Your instructions:
Reproduce the entries below, substituting "Where do I click to:" for every occurrence of "Where should I click to:" and leaving all other text unchanged.

Records for processing:
--

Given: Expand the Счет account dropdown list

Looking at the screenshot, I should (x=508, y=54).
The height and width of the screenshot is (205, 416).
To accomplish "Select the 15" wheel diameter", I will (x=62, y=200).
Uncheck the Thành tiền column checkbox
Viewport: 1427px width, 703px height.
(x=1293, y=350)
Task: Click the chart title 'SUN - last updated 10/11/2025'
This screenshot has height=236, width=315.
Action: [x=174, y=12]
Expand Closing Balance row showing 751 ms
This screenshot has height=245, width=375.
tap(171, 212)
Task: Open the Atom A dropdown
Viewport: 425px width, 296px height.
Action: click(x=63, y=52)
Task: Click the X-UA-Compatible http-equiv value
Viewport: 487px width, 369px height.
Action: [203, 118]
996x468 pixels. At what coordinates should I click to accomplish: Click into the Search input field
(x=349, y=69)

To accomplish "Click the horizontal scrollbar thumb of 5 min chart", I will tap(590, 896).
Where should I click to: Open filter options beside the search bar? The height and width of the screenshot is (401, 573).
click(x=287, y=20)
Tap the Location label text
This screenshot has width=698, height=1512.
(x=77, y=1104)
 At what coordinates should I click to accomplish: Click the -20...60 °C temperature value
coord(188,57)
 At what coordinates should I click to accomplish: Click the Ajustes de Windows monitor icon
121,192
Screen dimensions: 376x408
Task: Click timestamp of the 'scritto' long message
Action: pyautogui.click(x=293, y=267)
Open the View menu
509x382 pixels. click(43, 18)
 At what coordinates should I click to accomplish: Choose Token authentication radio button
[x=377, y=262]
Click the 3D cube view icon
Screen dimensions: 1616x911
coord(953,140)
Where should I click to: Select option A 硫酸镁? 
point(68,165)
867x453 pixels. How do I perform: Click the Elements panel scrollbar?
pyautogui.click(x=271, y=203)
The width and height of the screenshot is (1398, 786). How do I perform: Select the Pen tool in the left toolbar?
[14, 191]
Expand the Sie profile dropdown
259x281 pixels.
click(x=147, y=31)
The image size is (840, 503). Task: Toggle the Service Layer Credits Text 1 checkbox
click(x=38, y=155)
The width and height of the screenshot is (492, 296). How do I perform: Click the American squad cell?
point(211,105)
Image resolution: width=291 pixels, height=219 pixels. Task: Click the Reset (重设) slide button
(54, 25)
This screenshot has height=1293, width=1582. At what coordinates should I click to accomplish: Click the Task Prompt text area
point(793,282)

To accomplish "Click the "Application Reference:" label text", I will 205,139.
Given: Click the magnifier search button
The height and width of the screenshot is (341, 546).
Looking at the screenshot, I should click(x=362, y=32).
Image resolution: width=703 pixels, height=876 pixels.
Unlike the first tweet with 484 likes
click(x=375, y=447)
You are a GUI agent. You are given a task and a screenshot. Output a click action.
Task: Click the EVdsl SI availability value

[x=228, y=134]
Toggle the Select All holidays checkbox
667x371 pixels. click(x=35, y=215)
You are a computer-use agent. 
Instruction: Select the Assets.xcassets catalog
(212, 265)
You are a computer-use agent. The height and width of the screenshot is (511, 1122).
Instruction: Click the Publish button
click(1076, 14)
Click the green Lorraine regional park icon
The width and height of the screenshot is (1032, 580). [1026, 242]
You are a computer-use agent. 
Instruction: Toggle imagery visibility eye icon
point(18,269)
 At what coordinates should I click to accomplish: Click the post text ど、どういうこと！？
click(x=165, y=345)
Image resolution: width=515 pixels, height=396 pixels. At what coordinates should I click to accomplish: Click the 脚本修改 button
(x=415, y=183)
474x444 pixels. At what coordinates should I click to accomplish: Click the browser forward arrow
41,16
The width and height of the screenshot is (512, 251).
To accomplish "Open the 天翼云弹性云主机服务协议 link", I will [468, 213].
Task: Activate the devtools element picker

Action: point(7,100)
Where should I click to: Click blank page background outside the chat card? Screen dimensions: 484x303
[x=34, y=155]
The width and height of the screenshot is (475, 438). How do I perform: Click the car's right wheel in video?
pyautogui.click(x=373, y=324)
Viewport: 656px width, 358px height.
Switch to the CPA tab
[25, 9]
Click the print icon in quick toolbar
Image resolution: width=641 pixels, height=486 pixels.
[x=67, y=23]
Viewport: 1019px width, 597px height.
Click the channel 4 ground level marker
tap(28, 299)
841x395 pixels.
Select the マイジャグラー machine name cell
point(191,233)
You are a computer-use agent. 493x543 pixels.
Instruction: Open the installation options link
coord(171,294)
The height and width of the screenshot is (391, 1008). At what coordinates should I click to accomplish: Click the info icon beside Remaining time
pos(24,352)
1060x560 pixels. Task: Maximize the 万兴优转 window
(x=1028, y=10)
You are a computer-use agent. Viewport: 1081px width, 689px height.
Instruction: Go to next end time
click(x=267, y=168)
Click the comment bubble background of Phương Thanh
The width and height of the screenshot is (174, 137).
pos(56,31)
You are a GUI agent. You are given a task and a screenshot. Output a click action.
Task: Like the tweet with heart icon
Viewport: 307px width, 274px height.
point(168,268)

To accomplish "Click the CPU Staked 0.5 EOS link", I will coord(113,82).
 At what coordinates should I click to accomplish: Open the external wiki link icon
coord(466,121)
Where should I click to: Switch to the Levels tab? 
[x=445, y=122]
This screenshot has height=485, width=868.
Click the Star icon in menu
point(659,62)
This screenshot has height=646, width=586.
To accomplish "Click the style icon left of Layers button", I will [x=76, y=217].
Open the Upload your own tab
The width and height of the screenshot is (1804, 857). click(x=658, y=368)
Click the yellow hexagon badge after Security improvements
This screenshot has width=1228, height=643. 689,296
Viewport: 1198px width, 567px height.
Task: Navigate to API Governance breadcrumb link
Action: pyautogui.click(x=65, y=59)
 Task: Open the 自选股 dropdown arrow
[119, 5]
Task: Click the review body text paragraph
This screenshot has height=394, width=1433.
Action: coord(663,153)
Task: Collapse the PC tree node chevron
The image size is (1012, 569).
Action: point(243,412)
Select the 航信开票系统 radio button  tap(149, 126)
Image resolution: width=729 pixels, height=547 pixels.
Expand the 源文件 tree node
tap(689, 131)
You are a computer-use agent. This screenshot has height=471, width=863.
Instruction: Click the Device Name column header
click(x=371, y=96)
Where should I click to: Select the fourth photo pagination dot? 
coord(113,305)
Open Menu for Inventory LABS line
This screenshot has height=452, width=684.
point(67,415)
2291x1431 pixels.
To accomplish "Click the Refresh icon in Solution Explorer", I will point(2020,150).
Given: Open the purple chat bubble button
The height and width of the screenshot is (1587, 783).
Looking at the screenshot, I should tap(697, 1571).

--

Result:
Given: Expand the Счет account dropdown list

Looking at the screenshot, I should (x=508, y=54).
The height and width of the screenshot is (205, 416).
To accomplish "Select the 15" wheel diameter", I will (x=62, y=200).
Uncheck the Thành tiền column checkbox
Viewport: 1427px width, 703px height.
(x=1293, y=350)
Task: Click the chart title 'SUN - last updated 10/11/2025'
This screenshot has height=236, width=315.
Action: [x=174, y=12]
Expand Closing Balance row showing 751 ms
This screenshot has height=245, width=375.
tap(171, 212)
Task: Open the Atom A dropdown
Viewport: 425px width, 296px height.
Action: click(x=63, y=52)
Task: Click the X-UA-Compatible http-equiv value
Viewport: 487px width, 369px height.
Action: [203, 118]
996x468 pixels. At what coordinates should I click to accomplish: Click into the Search input field
(x=349, y=69)

To accomplish "Click the horizontal scrollbar thumb of 5 min chart", I will tap(590, 896).
Where do I click to: Open filter options beside the search bar? The height and width of the screenshot is (401, 573).
click(x=287, y=20)
Tap the Location label text
This screenshot has width=698, height=1512.
(x=77, y=1104)
 At what coordinates should I click to accomplish: Click the -20...60 °C temperature value
coord(188,57)
 At what coordinates should I click to accomplish: Click the Ajustes de Windows monitor icon
121,192
Screen dimensions: 376x408
Task: Click timestamp of the 'scritto' long message
Action: pyautogui.click(x=293, y=267)
Open the View menu
509x382 pixels. click(43, 18)
 At what coordinates should I click to accomplish: Choose Token authentication radio button
[x=377, y=262]
Click the 3D cube view icon
Screen dimensions: 1616x911
coord(953,140)
Where do I click to: Select option A 硫酸镁? 
point(68,165)
867x453 pixels. How do I perform: Click the Elements panel scrollbar?
pyautogui.click(x=271, y=203)
The width and height of the screenshot is (1398, 786). How do I perform: Select the Pen tool in the left toolbar?
[14, 191]
Expand the Sie profile dropdown
259x281 pixels.
click(x=147, y=31)
The image size is (840, 503). Task: Toggle the Service Layer Credits Text 1 checkbox
click(x=38, y=155)
The width and height of the screenshot is (492, 296). How do I perform: Click the American squad cell?
point(211,105)
Image resolution: width=291 pixels, height=219 pixels. Task: Click the Reset (重设) slide button
(54, 25)
This screenshot has height=1293, width=1582. At what coordinates should I click to accomplish: Click the Task Prompt text area
point(793,282)

To accomplish "Click the "Application Reference:" label text", I will 205,139.
Given: Click the magnifier search button
The height and width of the screenshot is (341, 546).
Looking at the screenshot, I should click(x=362, y=32).
Image resolution: width=703 pixels, height=876 pixels.
Unlike the first tweet with 484 likes
click(x=375, y=447)
You are a GUI agent. You are given a task and a screenshot. Output a click action.
Task: Click the EVdsl SI availability value

[x=228, y=134]
Toggle the Select All holidays checkbox
667x371 pixels. click(x=35, y=215)
You are a computer-use agent. 
Instruction: Select the Assets.xcassets catalog
(212, 265)
You are a computer-use agent. The height and width of the screenshot is (511, 1122).
Instruction: Click the Publish button
click(1076, 14)
Click the green Lorraine regional park icon
The width and height of the screenshot is (1032, 580). [1026, 242]
You are a computer-use agent. 
Instruction: Toggle imagery visibility eye icon
point(18,269)
 At what coordinates should I click to accomplish: Click the post text ど、どういうこと！？
click(x=165, y=345)
Image resolution: width=515 pixels, height=396 pixels. At what coordinates should I click to accomplish: Click the 脚本修改 button
(x=415, y=183)
474x444 pixels. At what coordinates should I click to accomplish: Click the browser forward arrow
41,16
The width and height of the screenshot is (512, 251).
To accomplish "Open the 天翼云弹性云主机服务协议 link", I will [468, 213].
Task: Activate the devtools element picker

Action: point(7,100)
Where do I click to: Click blank page background outside the chat card? Screen dimensions: 484x303
[x=34, y=155]
The width and height of the screenshot is (475, 438). How do I perform: Click the car's right wheel in video?
pyautogui.click(x=373, y=324)
Viewport: 656px width, 358px height.
Switch to the CPA tab
[25, 9]
Click the print icon in quick toolbar
Image resolution: width=641 pixels, height=486 pixels.
[x=67, y=23]
Viewport: 1019px width, 597px height.
Click the channel 4 ground level marker
tap(28, 299)
841x395 pixels.
Select the マイジャグラー machine name cell
point(191,233)
You are a computer-use agent. 493x543 pixels.
Instruction: Open the installation options link
coord(171,294)
The height and width of the screenshot is (391, 1008). At what coordinates should I click to accomplish: Click the info icon beside Remaining time
pos(24,352)
1060x560 pixels. Task: Maximize the 万兴优转 window
(x=1028, y=10)
You are a computer-use agent. Viewport: 1081px width, 689px height.
Instruction: Go to next end time
click(x=267, y=168)
Click the comment bubble background of Phương Thanh
The width and height of the screenshot is (174, 137).
pos(56,31)
You are a GUI agent. You are given a task and a screenshot. Output a click action.
Task: Like the tweet with heart icon
Viewport: 307px width, 274px height.
point(168,268)

To accomplish "Click the CPU Staked 0.5 EOS link", I will coord(113,82).
 At what coordinates should I click to accomplish: Open the external wiki link icon
coord(466,121)
Where do I click to: Switch to the Levels tab? 
[x=445, y=122]
This screenshot has height=485, width=868.
Click the Star icon in menu
point(659,62)
This screenshot has height=646, width=586.
To accomplish "Click the style icon left of Layers button", I will [x=76, y=217].
Open the Upload your own tab
The width and height of the screenshot is (1804, 857). click(x=658, y=368)
Click the yellow hexagon badge after Security improvements
This screenshot has width=1228, height=643. 689,296
Viewport: 1198px width, 567px height.
Task: Navigate to API Governance breadcrumb link
Action: pyautogui.click(x=65, y=59)
 Task: Open the 自选股 dropdown arrow
[119, 5]
Task: Click the review body text paragraph
This screenshot has height=394, width=1433.
Action: coord(663,153)
Task: Collapse the PC tree node chevron
The image size is (1012, 569).
Action: point(243,412)
Select the 航信开票系统 radio button  tap(149, 126)
Image resolution: width=729 pixels, height=547 pixels.
Expand the 源文件 tree node
tap(689, 131)
You are a computer-use agent. This screenshot has height=471, width=863.
Instruction: Click the Device Name column header
click(x=371, y=96)
Where do I click to: Select the fourth photo pagination dot? 
coord(113,305)
Open Menu for Inventory LABS line
This screenshot has height=452, width=684.
point(67,415)
2291x1431 pixels.
To accomplish "Click the Refresh icon in Solution Explorer", I will point(2020,150).
Given: Open the purple chat bubble button
The height and width of the screenshot is (1587, 783).
Looking at the screenshot, I should tap(697, 1571).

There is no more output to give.